The funny thing is that we dated for a couple of weeks, decided to date other people, became good friends, and then about a year and a half later found each other again in a new way. The second time around in our dating relationship resulted in an engagement two months after we started dating again, and marriage four months later.

Now our thirty-fifth anniversary is coming up in another month. Three children, two grandkids, and two son-in-laws have come along.

Now two sixty year olds continue to find each other each day, as we walk in the evening together and discover who each of us is, the ideas we think up, the moments of laughter.

Sometimes it is necessary that we lose some people, some young ladies who don’t pick up on our pick-up lines, in order to find the one to walk the journey with.

Getting Too Cozy With God

June 4, 2013

WORDS FROM W.W.                                                                      June 4, 2013

Working on the staff of Young Life when I was in seminary, and then also being the Youth Minister at a couple of churches, I was trained to “earn the right to be heard’ by the students I worked with.
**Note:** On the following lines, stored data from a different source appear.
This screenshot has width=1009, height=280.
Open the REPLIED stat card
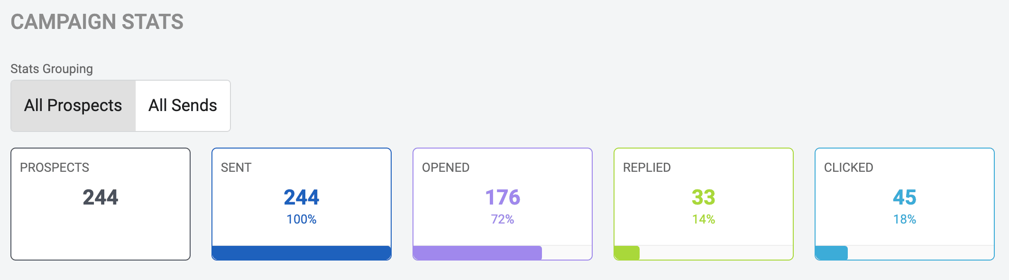pos(704,204)
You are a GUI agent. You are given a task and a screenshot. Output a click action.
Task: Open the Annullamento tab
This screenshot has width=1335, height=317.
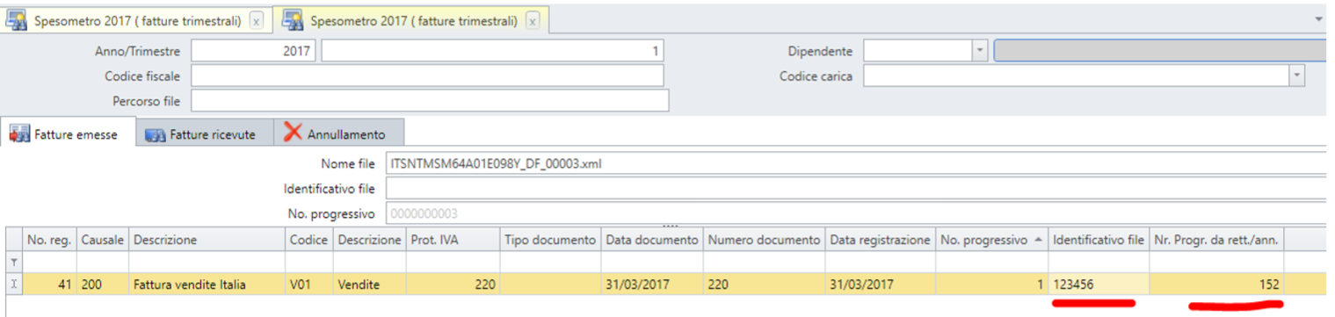pyautogui.click(x=338, y=134)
Youth ministry was, and still is, very relational. A young guy struggling with questions about faith needs to know that there is someone he can meet at Starbucks for a chai latte and conversational counseling.

I confess! In those days there was a need to look cool and be cool. It was a part of earning the right to converse about God. Now in my final year of the fifties “cool” is a term I only use to indicate the last of heat in the house. We have more blankets folded and ready on our couch than Bed, bath, and Beyond has in the entire store. “Overheated” for our household now refers to laying on top of the electric blanket.

It seems that the emphasis with most evangelicals, myself included, is on having a personal relationship with our heavenly father who has his son be crucified on the cross out of love for us.

There is nothing incorrect about that. It’s scripturally right on. John 3:16 makes that intimately clear. The struggle is that we so often make the mystery of the holy absent from our faith. We like to snuggle up with God, like a comforter blanket. God-cozy is more to our liking than divine mystery.

One of my friends recently said that the only place we see veils anymore is on Arab women to hide their faces, and on surgeons to protect them from our germs. Veils hide, and we are people who are used to the Freedom of Information Act. We are accustomed to full disclosure.

Scripture includes a number of verses that tell us about the mystery being revealed…and the mystery that is. Paul talked about “the mystery made known to me by revelation” (Ephesians 3:3) and “the mystery that has been kept hidden for ages and generations, but is now disclosed to the saints.” (Colossians 1:26)

But he also talked about the mystery of Christ (Ephesians 3:4, Colossians 4:3)!

The contrast of the gospel is that we can now approach the throne of grace with confidence (Hebrews 4:16), but the will not ever in this lifetime understand the ways of God. Revelation is partnered with mystery. The veil was torn away from the Holy of Holies, and yet are eyes do not fully see the moving of God.

And we shouldn’t! Mystery is what keeps drama in the story. If life was void of mystery our little ones would no longer ask the question “why?” Why questions lead them along the path of discovery.

Why do we have two ears and one nose?

I don’t know. Perhaps it has something to do with Mr. Potato Head. He would look weird with two noses and only one ear.

Why are some people scared of spiders?

Because they are…including me.

Why do women put make-up on, but men just put on deodorant?

Because men are in a hurry in the morning, and women…never mind, don’t tell Mommy I said anything about that!

Why does bacon taste so good?

Ahhhh….

The longer I walk with God the more comfortable I am with the Mystery. I also have a sense of peace knowing that I am always able to cry out to him, and he will embrace me. Perhaps that’s “cozy’, but I see it as evidence of the God who comes near.